R. É um encontro focado em questões econômicas. Ele está aqui, ele é a segunda pessoa mais influente da China, mas está aqui claramente como um emissário do presidente. Não é ele é quem vai tomar muitas decisões, é uma visita mais simbólica de aproximação. Ele quer mostrar que o peso econômico maior da China é bom para o continente. Do ponto de vista chinês, a América do Sul é apenas uma peça do esquema mundial para assegurar fornecimento de matéria prima e também de mercado que consumem produtos chineses de valor agregado.
P. Quais as perspectivas do futuro dos BRICS?
R. Acho que o grupo está passando por um momento de maior dinamismo, não no aspecto econômico dos países, mas vamos ver em breve o lançamento do Banco de Desenvolvimento do grupo. Isso será a primeira manifestação institucional do grupo. É um passo importante, pois desenvolver esse banco com outros países não é trivial, isso conecta esses países e gera uma ligação institucional de longa duração. Esse banco ligará os ministérios de fazenda, os bancos centrais, vamos ter um aumento de atividades intra BRICS. O que mostra que o grupo não depende mais de questões de crescimento econômico, é um grupo com viés cada vez mais político.
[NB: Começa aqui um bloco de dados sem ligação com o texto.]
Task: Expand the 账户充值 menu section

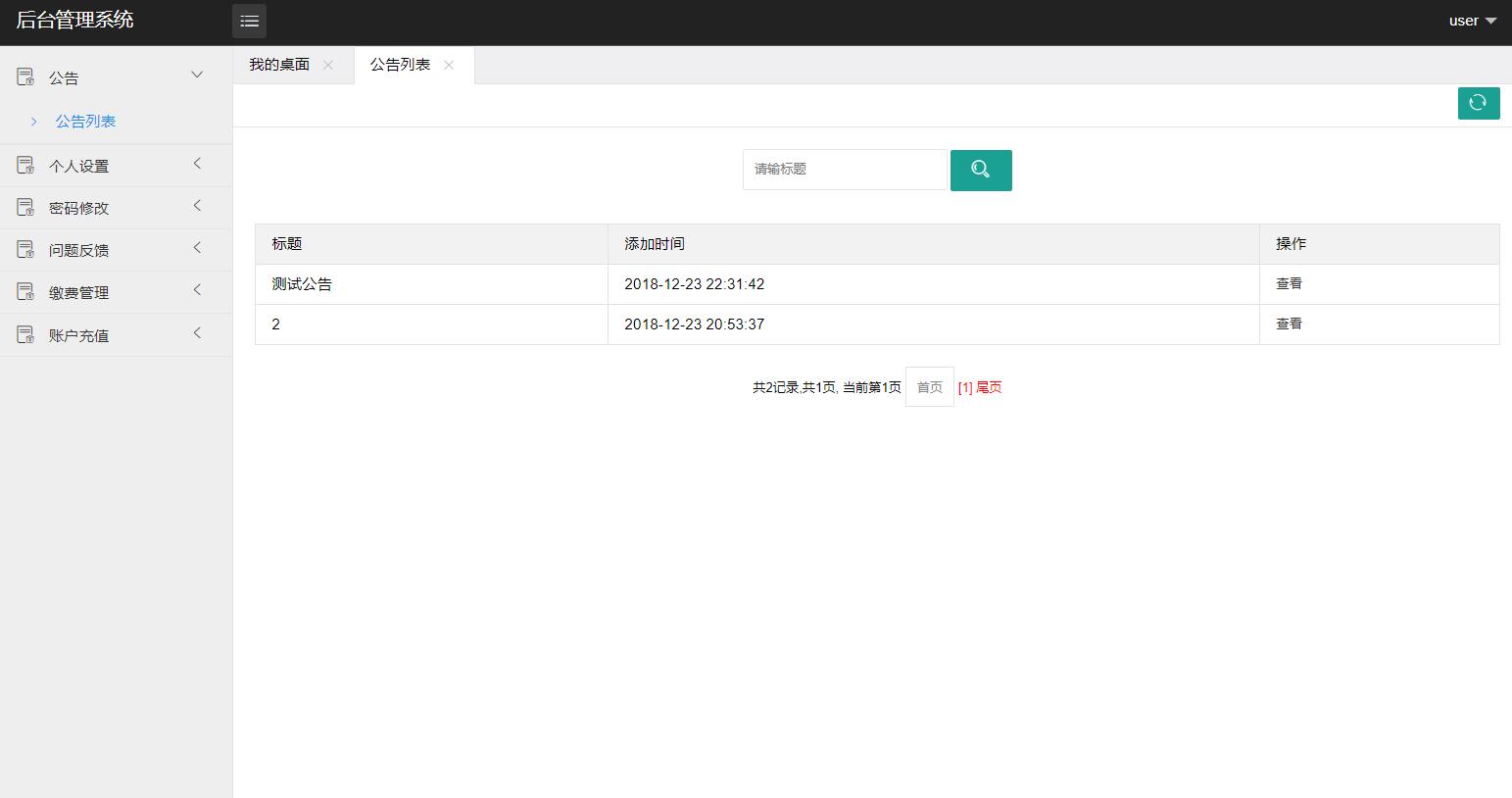Action: (197, 333)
Uma de suas grandes manifestações aconteceu, no ano passado, quando o grupo resolveu se recusar a se alinhar com os EUA e Europa sobre a questão da Crimeia. Os BRICS salvaram a Rússia de um isolamento político total. Realmente eu discordo desta leitura de que o grupo está encarando problemas por causa de um crescimento econômico mais baixo. Está tendo uma ampliação inédita de atividades do grupo. O custo é zero e os benefícios que esses países têm são grandes.
P. E como o Brasil está aproveitando essa ampliação?
R. Para o Brasil é realmente muito bom. É por meio do grupo BRICS que a presidenta do Brasil consegue se encontrar a sós com o presidente da China duas vezes ao ano. Uma vez no G20 e outro na cúpula. Apesar dos diplomatas não admitirem, o Brasil não teria essa possibilidade se não fosse pelo grupo BRICS. É um acesso, um canal direto importante. E esses encontros não acontecem apenas no nível presidencial temos encontros ministeriais em muitas áreas como saúde e educação. Quando você fala da cooperação do Brasil com os países do grupo há 10 anos, era impensável que chegasse ao nível de hoje. No caso da Rússia, a exportação brasileiras aumentaram muito. Tem uma visibilidade grande e passa essa visibilidade ao Brasil.
P. O que podemos esperar de novidade no próximo encontro dos BRICS em julho na Rússia?
R. Provavelmente será divulgada a data de lançamento do banco do grupo e quem serão os representantes na instituição. No Brasil, o representante deve ser provavelmente o Paulo Nogueira Batista Jr, do FMI. Vamos ter mais detalhes de como funcionará o fundo de reserva, e a grande questão será se o banco financiará projetos de outros países além dos membros dos BRICS. Acho que também será anunciada uma série de medidas para desburocratizar o comércio entre os países.
P. Além do Banco do BRICS o Brasil será membro do novo banco asiático de desenvolvimento...
R. Isso tudo faz parte de uma ordem paralela, não para substituir ou confrontar a ordem vigente, mas para reduzir o controle que os países possuem sobre a ordem atual. Os BRICS continuarão apoiando as instituições vigentes, mas esses bancos criarão um fundamento para que os países não sejam apenas dependentes do FMI e o Banco Mundial. Para o Brasil, isso significa que estamos caminhando para uma ordem multipolar, mas tudo depende da trajetória da China nos próximos anos.